EXERCISE:
Report each line of the entries below that contains the string "geekbang", copying the line in full. Matching is case-sensitive.

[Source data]
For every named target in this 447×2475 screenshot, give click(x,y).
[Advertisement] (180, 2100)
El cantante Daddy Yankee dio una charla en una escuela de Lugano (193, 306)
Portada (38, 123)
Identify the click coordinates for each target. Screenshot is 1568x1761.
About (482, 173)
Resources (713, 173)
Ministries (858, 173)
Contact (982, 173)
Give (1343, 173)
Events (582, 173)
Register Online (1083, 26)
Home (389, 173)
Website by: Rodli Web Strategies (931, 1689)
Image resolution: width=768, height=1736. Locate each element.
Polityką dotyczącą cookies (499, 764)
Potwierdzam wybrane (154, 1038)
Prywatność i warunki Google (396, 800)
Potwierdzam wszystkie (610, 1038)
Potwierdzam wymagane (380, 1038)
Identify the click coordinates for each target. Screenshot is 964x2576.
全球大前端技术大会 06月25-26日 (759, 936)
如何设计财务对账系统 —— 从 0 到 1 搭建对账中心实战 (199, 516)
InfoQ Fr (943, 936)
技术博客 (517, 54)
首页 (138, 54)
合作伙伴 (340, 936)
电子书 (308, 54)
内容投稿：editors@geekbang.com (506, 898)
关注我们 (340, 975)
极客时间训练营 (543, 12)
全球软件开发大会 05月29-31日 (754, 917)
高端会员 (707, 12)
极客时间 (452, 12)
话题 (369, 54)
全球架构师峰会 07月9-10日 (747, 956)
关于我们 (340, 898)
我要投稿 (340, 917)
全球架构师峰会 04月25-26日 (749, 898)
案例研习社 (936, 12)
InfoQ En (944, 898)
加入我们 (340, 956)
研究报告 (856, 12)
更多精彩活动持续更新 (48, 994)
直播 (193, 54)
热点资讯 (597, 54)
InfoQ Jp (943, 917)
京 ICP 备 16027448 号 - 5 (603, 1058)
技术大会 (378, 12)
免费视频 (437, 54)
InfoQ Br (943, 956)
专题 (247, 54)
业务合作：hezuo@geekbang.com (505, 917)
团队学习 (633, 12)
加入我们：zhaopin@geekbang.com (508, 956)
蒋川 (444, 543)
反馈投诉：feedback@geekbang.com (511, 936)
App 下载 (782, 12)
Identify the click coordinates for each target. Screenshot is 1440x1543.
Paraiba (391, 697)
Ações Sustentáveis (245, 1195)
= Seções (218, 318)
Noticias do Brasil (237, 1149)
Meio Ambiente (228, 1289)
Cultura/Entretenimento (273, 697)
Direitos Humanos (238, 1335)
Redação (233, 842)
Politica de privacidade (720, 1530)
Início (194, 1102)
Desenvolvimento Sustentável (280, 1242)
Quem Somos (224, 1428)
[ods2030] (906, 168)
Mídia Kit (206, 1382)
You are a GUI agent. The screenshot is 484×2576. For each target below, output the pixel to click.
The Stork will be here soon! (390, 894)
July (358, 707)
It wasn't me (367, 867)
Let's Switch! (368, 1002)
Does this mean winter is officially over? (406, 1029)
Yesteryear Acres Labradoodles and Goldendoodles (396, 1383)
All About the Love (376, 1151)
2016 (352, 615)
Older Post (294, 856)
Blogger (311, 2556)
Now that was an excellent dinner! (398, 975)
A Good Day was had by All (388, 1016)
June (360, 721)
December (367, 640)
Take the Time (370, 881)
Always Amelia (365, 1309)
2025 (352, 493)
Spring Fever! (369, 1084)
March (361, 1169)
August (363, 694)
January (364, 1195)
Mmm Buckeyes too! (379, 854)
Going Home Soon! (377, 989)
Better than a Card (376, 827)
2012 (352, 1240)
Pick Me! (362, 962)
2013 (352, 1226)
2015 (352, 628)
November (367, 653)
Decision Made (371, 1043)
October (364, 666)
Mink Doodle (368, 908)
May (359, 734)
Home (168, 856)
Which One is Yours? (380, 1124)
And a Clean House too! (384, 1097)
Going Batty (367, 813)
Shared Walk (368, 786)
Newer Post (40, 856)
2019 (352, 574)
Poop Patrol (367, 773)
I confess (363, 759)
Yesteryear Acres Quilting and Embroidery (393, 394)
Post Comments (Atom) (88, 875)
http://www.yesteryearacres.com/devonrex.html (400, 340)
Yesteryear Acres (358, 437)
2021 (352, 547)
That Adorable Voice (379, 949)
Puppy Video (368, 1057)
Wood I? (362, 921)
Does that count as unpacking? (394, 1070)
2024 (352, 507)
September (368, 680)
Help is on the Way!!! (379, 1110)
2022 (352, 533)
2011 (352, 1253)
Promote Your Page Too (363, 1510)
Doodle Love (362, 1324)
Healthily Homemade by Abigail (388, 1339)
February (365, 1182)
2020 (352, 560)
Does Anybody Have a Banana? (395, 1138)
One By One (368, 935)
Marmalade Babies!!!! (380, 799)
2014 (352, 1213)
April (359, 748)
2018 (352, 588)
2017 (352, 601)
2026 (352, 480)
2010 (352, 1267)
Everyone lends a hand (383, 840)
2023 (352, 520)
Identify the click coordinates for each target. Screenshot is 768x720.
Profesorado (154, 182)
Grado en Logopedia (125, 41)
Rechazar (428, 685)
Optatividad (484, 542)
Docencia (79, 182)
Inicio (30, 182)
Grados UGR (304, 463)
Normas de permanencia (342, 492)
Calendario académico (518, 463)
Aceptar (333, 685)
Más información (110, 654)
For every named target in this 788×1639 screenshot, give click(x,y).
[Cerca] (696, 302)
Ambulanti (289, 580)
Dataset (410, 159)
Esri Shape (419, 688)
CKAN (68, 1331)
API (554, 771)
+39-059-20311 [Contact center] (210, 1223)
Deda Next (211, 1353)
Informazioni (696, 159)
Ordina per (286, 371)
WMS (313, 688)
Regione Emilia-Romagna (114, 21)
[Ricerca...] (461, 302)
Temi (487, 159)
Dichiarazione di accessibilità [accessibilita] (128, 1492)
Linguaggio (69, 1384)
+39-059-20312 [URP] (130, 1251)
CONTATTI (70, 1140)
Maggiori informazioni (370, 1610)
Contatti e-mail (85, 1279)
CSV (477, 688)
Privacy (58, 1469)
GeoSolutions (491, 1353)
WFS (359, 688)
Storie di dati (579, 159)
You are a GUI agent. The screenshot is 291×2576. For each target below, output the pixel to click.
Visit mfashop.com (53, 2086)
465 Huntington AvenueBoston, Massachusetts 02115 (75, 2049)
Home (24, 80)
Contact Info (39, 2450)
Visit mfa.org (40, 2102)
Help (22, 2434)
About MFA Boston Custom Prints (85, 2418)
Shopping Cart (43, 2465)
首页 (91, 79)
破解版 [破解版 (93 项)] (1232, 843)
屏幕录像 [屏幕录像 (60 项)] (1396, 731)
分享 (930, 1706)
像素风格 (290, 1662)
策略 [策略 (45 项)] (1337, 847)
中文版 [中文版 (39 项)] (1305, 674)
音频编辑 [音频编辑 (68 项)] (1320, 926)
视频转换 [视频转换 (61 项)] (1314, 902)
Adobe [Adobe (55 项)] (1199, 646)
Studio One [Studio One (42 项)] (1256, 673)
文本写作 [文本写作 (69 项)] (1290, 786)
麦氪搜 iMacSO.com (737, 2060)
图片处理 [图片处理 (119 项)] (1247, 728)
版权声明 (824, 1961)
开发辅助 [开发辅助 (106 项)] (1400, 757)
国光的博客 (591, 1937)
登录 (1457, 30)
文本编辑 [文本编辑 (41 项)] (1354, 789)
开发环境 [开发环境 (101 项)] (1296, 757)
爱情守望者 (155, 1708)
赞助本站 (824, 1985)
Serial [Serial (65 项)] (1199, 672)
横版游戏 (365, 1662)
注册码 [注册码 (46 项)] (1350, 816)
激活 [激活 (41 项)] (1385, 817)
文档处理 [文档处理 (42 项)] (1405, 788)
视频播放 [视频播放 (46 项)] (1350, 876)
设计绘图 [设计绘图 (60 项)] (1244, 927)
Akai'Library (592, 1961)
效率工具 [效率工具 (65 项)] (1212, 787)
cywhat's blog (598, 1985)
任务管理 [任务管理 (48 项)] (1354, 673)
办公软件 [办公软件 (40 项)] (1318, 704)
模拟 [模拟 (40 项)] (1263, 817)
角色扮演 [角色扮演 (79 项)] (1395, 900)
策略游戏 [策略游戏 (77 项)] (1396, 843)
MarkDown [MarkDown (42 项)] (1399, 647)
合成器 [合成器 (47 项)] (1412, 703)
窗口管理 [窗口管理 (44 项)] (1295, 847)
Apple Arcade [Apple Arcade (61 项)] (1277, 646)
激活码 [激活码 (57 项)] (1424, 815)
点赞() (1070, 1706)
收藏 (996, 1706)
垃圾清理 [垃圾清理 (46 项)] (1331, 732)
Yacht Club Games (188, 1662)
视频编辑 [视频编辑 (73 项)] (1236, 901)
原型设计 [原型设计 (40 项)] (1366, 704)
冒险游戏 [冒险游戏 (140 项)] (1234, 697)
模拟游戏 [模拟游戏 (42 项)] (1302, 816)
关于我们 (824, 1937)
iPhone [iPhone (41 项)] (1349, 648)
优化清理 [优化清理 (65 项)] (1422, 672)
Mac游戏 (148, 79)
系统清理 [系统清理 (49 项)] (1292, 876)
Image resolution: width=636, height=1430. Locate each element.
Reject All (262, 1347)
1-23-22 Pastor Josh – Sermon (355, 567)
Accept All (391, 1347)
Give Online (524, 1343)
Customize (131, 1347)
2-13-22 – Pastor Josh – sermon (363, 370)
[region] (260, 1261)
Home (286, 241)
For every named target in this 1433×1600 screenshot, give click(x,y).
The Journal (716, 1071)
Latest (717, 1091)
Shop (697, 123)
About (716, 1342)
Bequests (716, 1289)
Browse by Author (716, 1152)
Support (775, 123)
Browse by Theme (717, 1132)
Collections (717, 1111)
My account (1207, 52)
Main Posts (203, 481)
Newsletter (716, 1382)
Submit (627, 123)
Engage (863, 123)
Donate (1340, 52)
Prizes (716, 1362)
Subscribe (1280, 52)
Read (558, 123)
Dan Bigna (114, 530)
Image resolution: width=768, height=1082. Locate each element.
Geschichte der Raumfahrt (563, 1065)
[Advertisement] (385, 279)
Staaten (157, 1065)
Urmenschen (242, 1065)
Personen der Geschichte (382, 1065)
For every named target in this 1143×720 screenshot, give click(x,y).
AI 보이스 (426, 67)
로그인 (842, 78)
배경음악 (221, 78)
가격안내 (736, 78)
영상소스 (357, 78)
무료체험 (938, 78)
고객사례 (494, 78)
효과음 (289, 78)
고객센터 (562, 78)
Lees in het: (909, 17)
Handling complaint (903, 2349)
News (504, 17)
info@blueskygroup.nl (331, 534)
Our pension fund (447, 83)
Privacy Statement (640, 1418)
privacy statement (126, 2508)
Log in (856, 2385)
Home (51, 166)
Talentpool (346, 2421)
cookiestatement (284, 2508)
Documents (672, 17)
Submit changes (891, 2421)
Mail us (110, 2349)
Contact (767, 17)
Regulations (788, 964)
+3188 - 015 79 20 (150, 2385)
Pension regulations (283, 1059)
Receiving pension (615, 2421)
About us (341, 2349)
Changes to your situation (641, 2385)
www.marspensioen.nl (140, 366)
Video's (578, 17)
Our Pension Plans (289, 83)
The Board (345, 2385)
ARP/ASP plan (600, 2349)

EXPECTED OUTPUT:
内容投稿：editors@geekbang.com (506, 898)
业务合作：hezuo@geekbang.com (505, 917)
加入我们：zhaopin@geekbang.com (508, 956)
反馈投诉：feedback@geekbang.com (511, 936)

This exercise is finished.